Radisphere targets community hospital radiology contracts

November 11, 2010

Teleradiology provider Radisphere is targeting community hospitals unhappy with small radiology group practices.

A one-time ally to local radiology groups is now trying to dislodge them, and its executives are making no bones about their newfound appetite.

Radisphere, formerly a teleradiology provider known as Franklin & Seidelmann, is  targeting community hospitals that are, for one reason or another, unhappy with small radiology group practices and, therefore, open to its pitch as a national radiology group.

The Cleveland-based company puts one or even several generalists onsite, depending on the volume of procedures, then uses its national network of subspecialists to handle difficult cases. More than half the cases are read offsite, but Clayton T. Larsen, senior vice president of client and network development at Radisphere, balks at the suggestion that Radisphere is a teleradiology firm.

“To do what we do, you have to be a full-service radiology practice,” Larsen said in an exclusive interview with Diagnostic Imaging. “That includes daytime onsite reads and full final subspecialty reads; it is doing nighttime final reads and providing the actual dictation infrastructure so (clients) can eliminate all of their transcription. It is providing the critical findings process and doing the billing.”

Radisphere does all this and more.
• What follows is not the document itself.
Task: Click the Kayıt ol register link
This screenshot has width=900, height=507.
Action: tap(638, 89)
The company has established credentialing, licensing, and privileging practices nationally for its radiologists.

“This allows us to cast our expertise broadly and bring our services into a community where we have never been before and, within 60 or 90 days, have our radiologists privileged and credentialed with the local payers.

Larsen notes that a teleradiology company just bills its clients, either the radiology group with whom it contracts or the hospital where its services are provided. That’s because teleradiology firms typically perform only preliminary reads, which are not reimbursable by insurance companies.
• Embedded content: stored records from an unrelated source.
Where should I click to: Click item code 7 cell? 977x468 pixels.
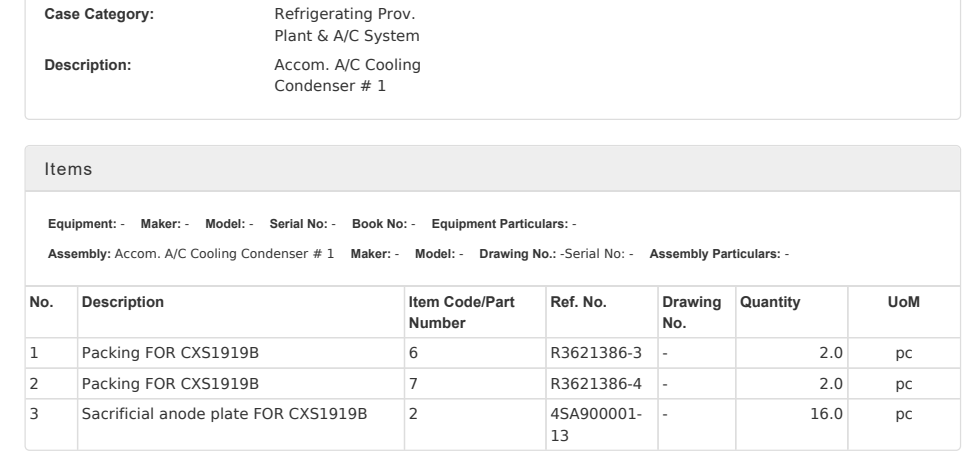(413, 383)
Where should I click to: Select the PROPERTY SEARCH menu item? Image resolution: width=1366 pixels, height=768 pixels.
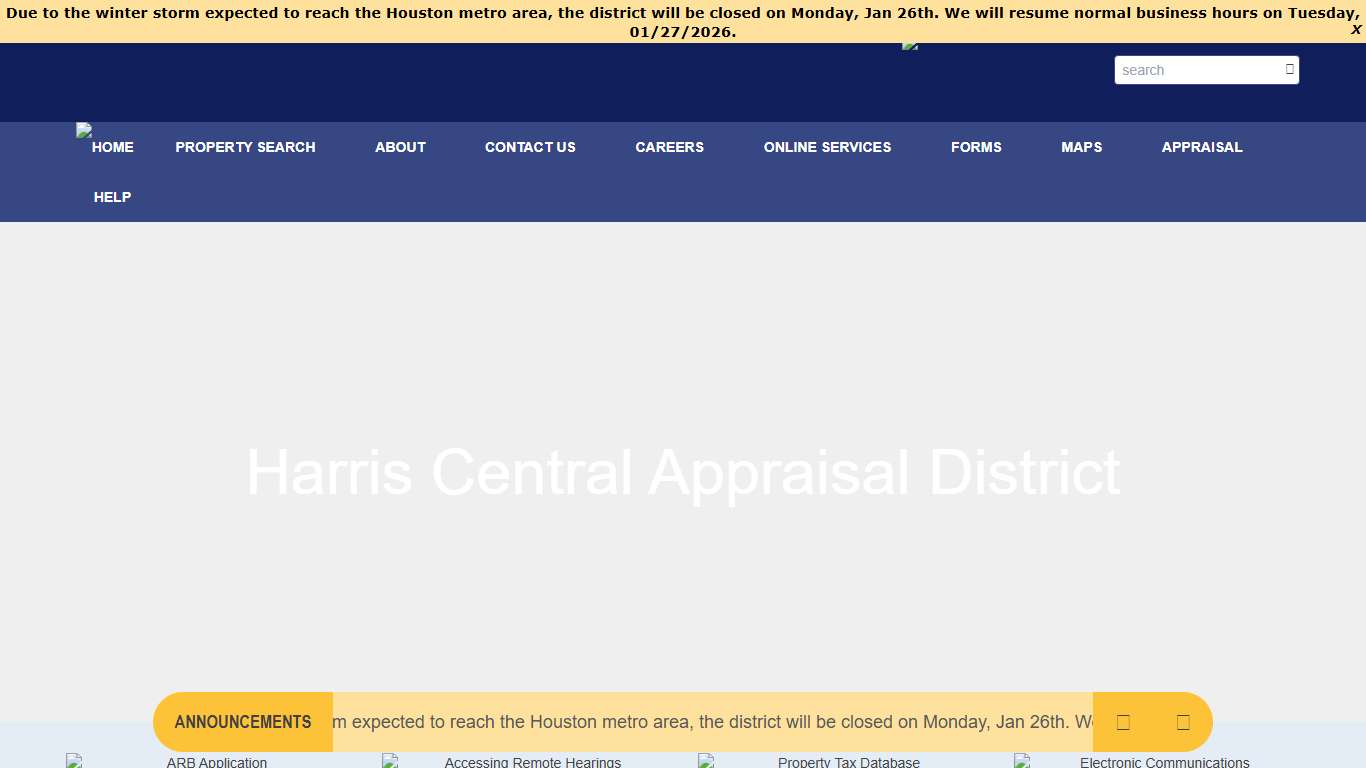(x=245, y=146)
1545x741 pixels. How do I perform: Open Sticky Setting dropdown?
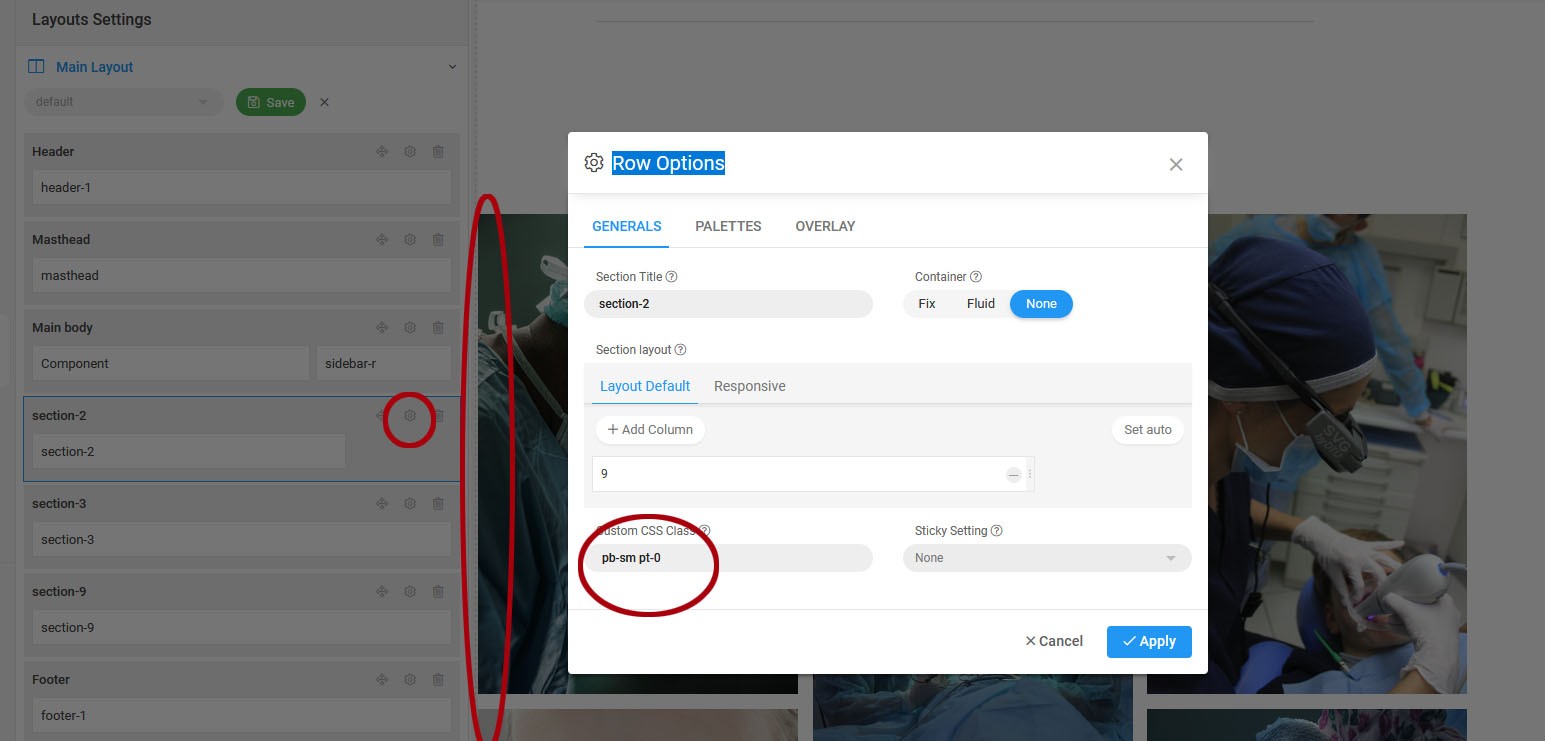point(1046,558)
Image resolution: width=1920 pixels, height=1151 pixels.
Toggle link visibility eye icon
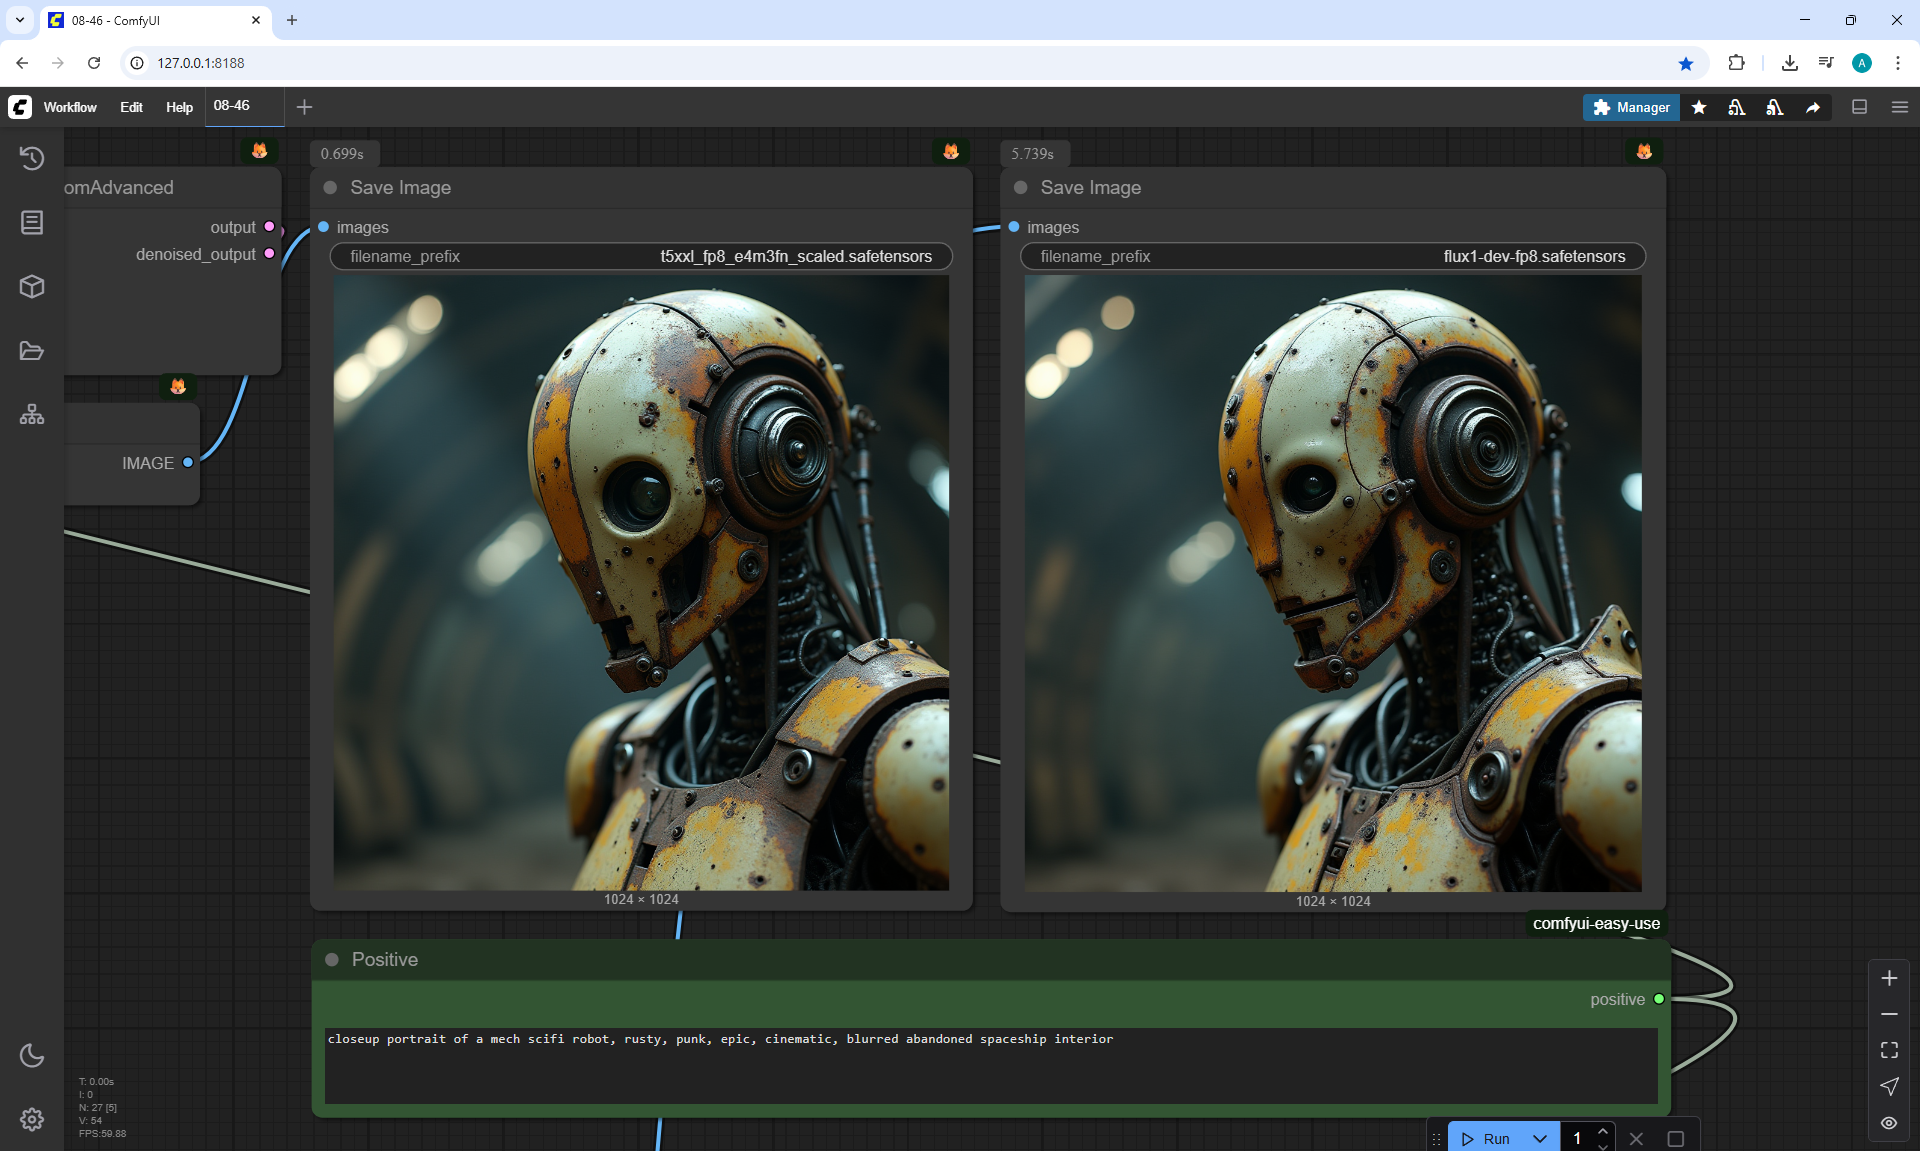[x=1889, y=1122]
Radisphere entered the radiology community nine years ago as Franklin & Seidelmann, a kind of teleradiology provider. Its business model was to provide subspecialty interpretations to radiology groups.

In this role, the company was a friend to radiology groups. Today its raison d'être is to take business away from those groups, specifically ones serving hospitals of 50 to 400 beds. Radisphere pitches its services directly to the CEOs and CFOs of these hospitals, the same as local and regional radiology groups.

The company has been compared with Walmart, but this predatory model, with its emphasis on discount pricing, doesn’t apply, Larsen said. Quality is a guiding principle of the Radisphere business model.

“It starts with quality, supported by technology infrastructure and support personnel and based on our deployment model,” he said. “It just so happens that this delivers cost savings.”

Radisphere, according to Larsen, is akin to a national grocery chain whose stores offer better quality and a broader variety than could be found at the corner store.

But even this model may fall short as a predictor of what lies ahead, according to Larsen. Traditional radiology practices need not go the route of corner grocery stores, at least not the practices with adequate resources.

“As we up the ante in terms of quality, other large radiology practices and regional radiology groups will have to continue to improve,” Larsen said. “So, if anything, we will, by proxy, help improve the level of service in radiology across the country, but not necessarily as the predominant model for delivery of radiology.”